You're right; there is tremendous pressure from both district attorneys and judges to cop a plea. Trials piss everyone off because they are "such a waste of time." Criminal defense attorneys have to contend not just with the facts of the case and legal precedents, but also the extent to which demanding a jury trial turns the court against your client -- and your other clients, by association.

The other issue is police overcharging crimes. For example, suppose you, in a fit of pique, cut your roommate's arm with a knife. Not cool; that's aggravated assault. But the police then charges you with attempted second degree murder -- or even first degree (eg, premeditated). Now your defense attorney has to work hard just to get your charges down to a reasonable level; the agg assault you should have been charged with in the first place. This is what a huge majority of plea bargaining is about; not getting away with it, but getting the charge down to something that describes your actual offense.

(Source: longtime criminal defense nerd)


But.. what about parallel construction? We know that the NSA is feeding tips to, among others, the DEA and ATFE -- they're just pretending to find out about criminal activity in other-than-blanket-surveilance ways. The practice is so commonplace that the NSA has a special division for seeding the evidence to other agencies, and there are indications that even state and local law enforcement agencies are in on the fun.


Exactly. Right now the NSA can escape all legal oversight because it has historically operated physically outside the US and under military governance. Since 9-11 and the Patriot Acts, BSA operations have moved inside the US. And in concert with the sharing of intel across military and civilian, the NSA now operates freely across all spaces. This was never intended by statute, and virtually no oversight is in place to ensure 1) intel is gathered lawfully or 2) info is shared lawfully. Unlike the NSA, the FBI must operate wholly within the US and state civilian court system, so its gathering and disbursing of info is much more closely overseen and regulated.

It's also become very clear from their response to Snowden's revelations that NSA is not going to get any closer oversight any time soon. The FBI and its partners cannot hope to maintain a comparable cloak of invulnerability. To Bruce's suggestion, I vote yea.


Here's your oversight:

http://en.wikipedia.org/wiki/J._Edgar_Hoover

Giving NSA powers (or archives) to the NSA is a really, really, really bad idea.

The court system and legal system in the US these days is a joke and a farce--just look at the number of cases that make it to trial. We can't afford to give this sort of power over to any law enforcement agency.


The argument being made by the parent, is that it would be far worse than the abuse that is already occurring, were the FBI to have direct control of the equivalent spying systems and data trove that the NSA already has on US citizens.


Yes, but I disagree. It's a matter of avoidance of oversight. NSA is designed to avoid it and FBI is not, they simply cannot. FBI is tightly constrained by the process of law in ways that Guantanamo and NSA were created and operate in order to escape.

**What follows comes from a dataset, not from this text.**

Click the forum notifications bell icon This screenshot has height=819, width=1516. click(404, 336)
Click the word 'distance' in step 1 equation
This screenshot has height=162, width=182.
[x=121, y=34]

What's more, FBI is also a MUCH leakier boat when it comes to intel gathering, storage, analysis, and sharing. Law enforcement personnel and practice could not possibly hide the decade+ worth of mass surveillance practices from US senators, congress, and the office of the President as NSA has.

As it happens I know something about the mindset within both orgs. With FBI, eventually the truth will come out. Not so with NSA - unless another Snowden is willing to commit suicide, professionally and personally.


Not quite.

The role of the defense is much as you describe; to advance every conceivable argument, etc. The role of the prosecutor is intended to be a seeker of truth, however, which doesn't always mean aggressively seeking conviction.

In practice, however, your description is accurate; it's a rare prosecutor that doesn't pull out all the stops in an effort to convict, regardless of the evidence.